Drops of rain frozen into ice crystals? I shall harness their energy and rule
the world! [laughs evilly, but a bunch of snow falls on top of him.] Ahh... oh,
stop! I wish to rule you! [he is now buried in snow.]
[The scene changes to show Patrick. He has an idea.]
Patrick: Snow angel! [laughs while on the ground
flapping his arms and legs. He stands up. He looks behind him to see a circle.]
Oh... [a snowball hits him in the side of the head] Hey! [SpongeBob whistles]
Thanks a lot, SpongeBob! While you were just standing there whistling, someone
threw a snowball at me!
SpongeBob: Oh, really, Patrick? [giggles] Did the
snowball look like this? [throws another snowball. This one hitting Patrick's
eyes]
Patrick: Yeah. [SpongeBob laughs. Patrick runs over to
SpongeBob] This is serious, SpongeBob. Someone's after me. I think I better
leave town.
SpongeBob: Patrick, I threw it. We're having a
snowball fight. Don't you get it?
Patrick: Snowball fight? I want to play! I want to
play!
SpongeBob: Well, first, you have to make a snowball.
Patrick: Oh, yeah. A snowball. [bends down and starts
making a snowball] Oh, this is gonna be great! [shows his snowball but it's a
cube] Huh? [tries making another snowball but it's a rectangular pyramid]

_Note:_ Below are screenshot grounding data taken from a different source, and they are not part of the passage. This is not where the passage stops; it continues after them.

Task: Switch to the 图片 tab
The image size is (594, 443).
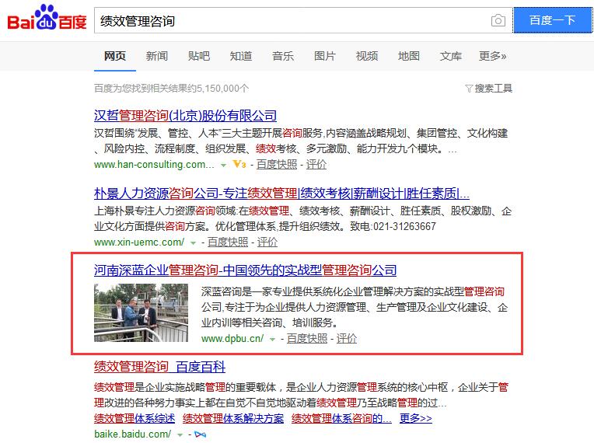Action: coord(324,56)
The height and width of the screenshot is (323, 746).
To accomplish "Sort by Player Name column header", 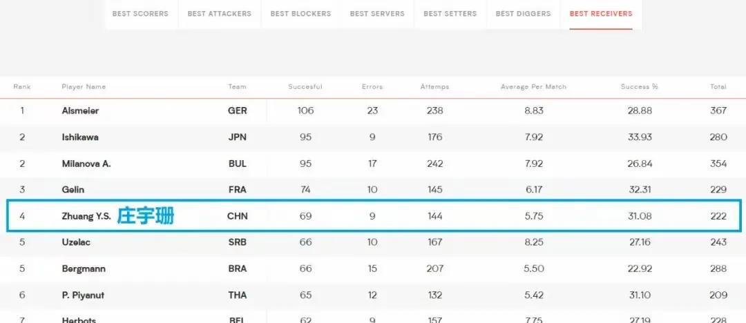I will click(x=84, y=86).
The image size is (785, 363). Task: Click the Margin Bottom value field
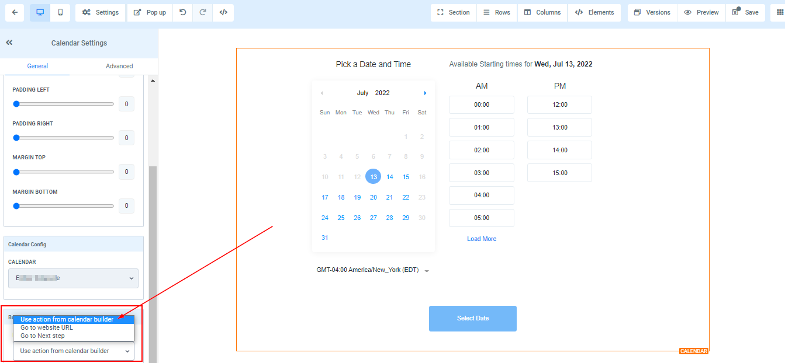click(x=126, y=206)
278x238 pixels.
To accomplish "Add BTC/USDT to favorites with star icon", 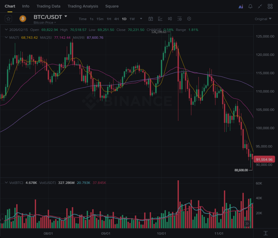I will pyautogui.click(x=8, y=19).
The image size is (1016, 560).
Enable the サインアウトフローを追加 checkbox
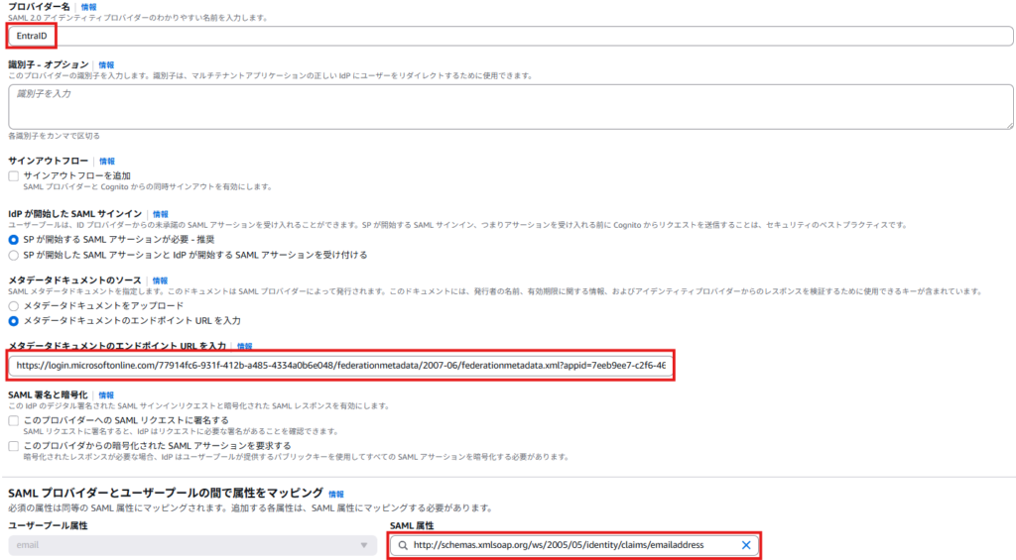(x=14, y=175)
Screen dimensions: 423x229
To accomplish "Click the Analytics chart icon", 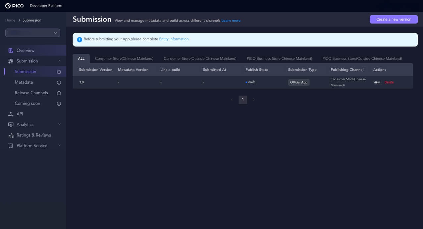I will click(x=11, y=125).
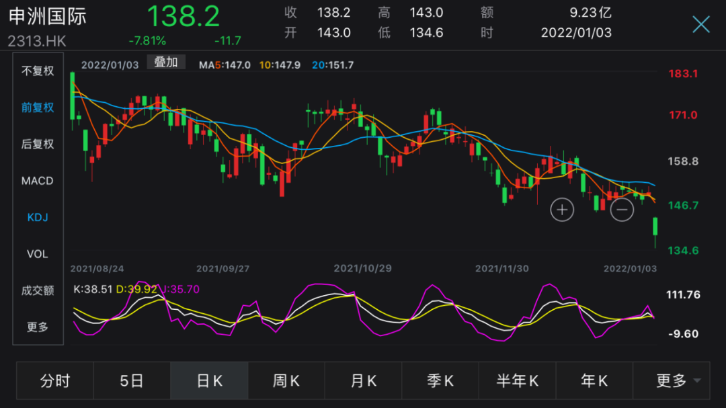Switch to 分时 intraday tab
Screen dimensions: 726x408
pos(55,380)
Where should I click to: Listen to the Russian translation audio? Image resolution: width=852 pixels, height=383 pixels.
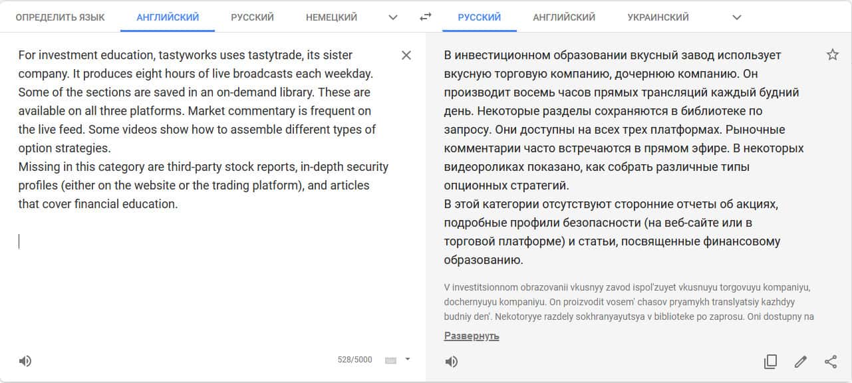pyautogui.click(x=452, y=362)
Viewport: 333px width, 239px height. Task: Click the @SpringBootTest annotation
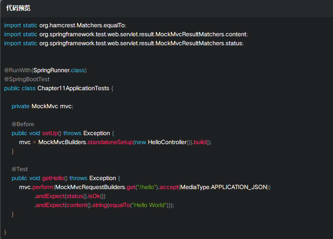click(x=27, y=79)

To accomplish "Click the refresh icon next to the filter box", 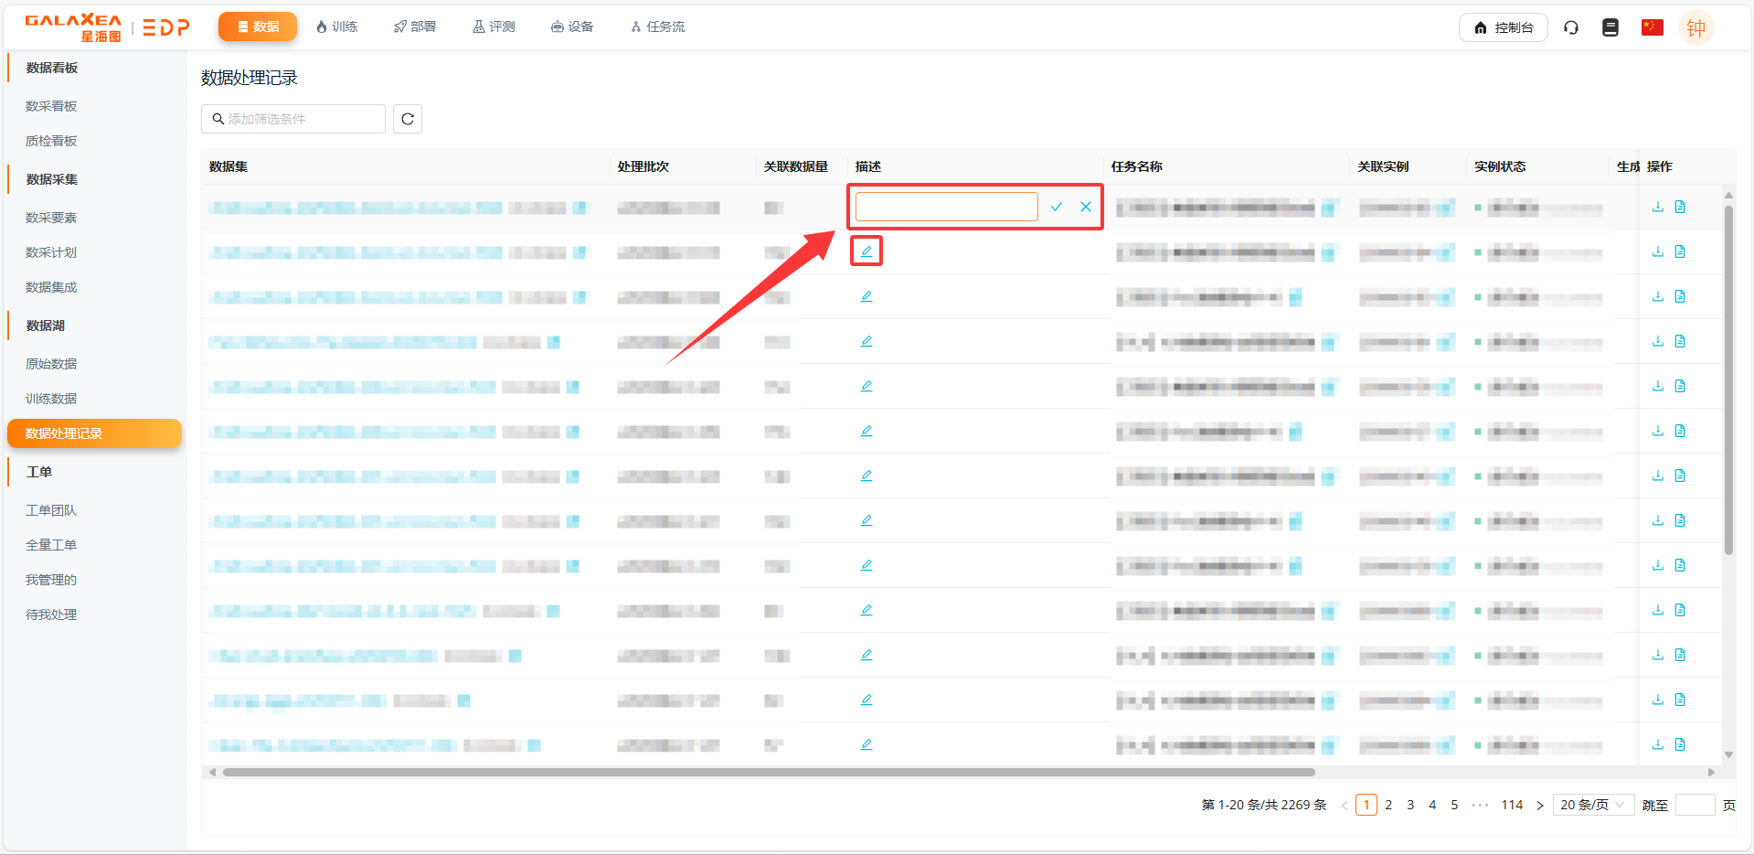I will (x=408, y=119).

Wha...? [tries making another snowball but it forms in the shape of a
double-helix] Aw...! SpongeBob, can you help me make a snowball?
SpongeBob: Sure, pal. [makes a snowball and hands it
to Patrick]
Patrick: Thanks, buddy. [throws it at SpongeBob]
SpongeBob: Patrick! How could you?
Patrick: It's a snowball fight, remember?
SpongeBob: Oh, yeah. [they stare at each other then
run back to their forts they made out of snow. They start to throw lots of
snowballs at each other. Scene pans up then cuts to inside of Squidward's house
where Squidward is sitting by the fire with slippers on each tentacle]
Squidward: Ah, yes. Warm fire, cozy slippers, and a
piping hot cup of tea with a lemon wedge. [picks up the lemon wedge, then
squirts lemon juice in his eye, which is now twitching] Why do I even bother?
[Banging is heard outside. He looks outside to see SpongeBob and Patrick
building snow forts as we hear construction noises] Would you two please keep
it down?!
SpongeBob: Squidward! You're just in time to enlist in
my army! Join me, and together we'll defeat the Pink Menace!
Patrick: That's me!
SpongeBob: I can start you off as a buck private, but
with hard work, perhaps you can rise through the ranks and become a regular
private!
Squidward: Thanks, but no, thanks, Major Stupidity.
You and General Nonsense over there will have to fight without me. [snickers]
Got 'em Both. [notices a snowball flying at him, so he ducks. The snowball puts
out his fire] Grr! [closes the window]
SpongeBob: Patrick, you fool! This was over before it
started! I will now consider your unconditional surren-... [a snowball hits him
in the face, sending him into the snow. He then drowns in it] ...-der. [Patrick
laughs hysterically] So that's how he wants it to go down. [takes off his Santa
hat, revealing a funnel under it. Scoops up snow in the funnel and puts it on
his head. He jumps up on his fort, takes a deep breath, and starts shooting
snowballs at Patrick very fast]
Patrick: Huh? [as snowballs pile on him. He then
stands up, revealing a bunch of snowballs lined up on his forehead] Ha! You
missed me! [SpongeBob shoots more snow into Patrick's mouth. Slow motion occurs
then resumes to normal speed. Patrick swallows the snowballs and blows out cold
breath. A gun cocks and SpongeBob fires more snowballs and this time the
snowballs get stuck in his mouth]
SpongeBob: Score one for the boys back home! [Patrick
walks up to Squidward's house and knocks on his door]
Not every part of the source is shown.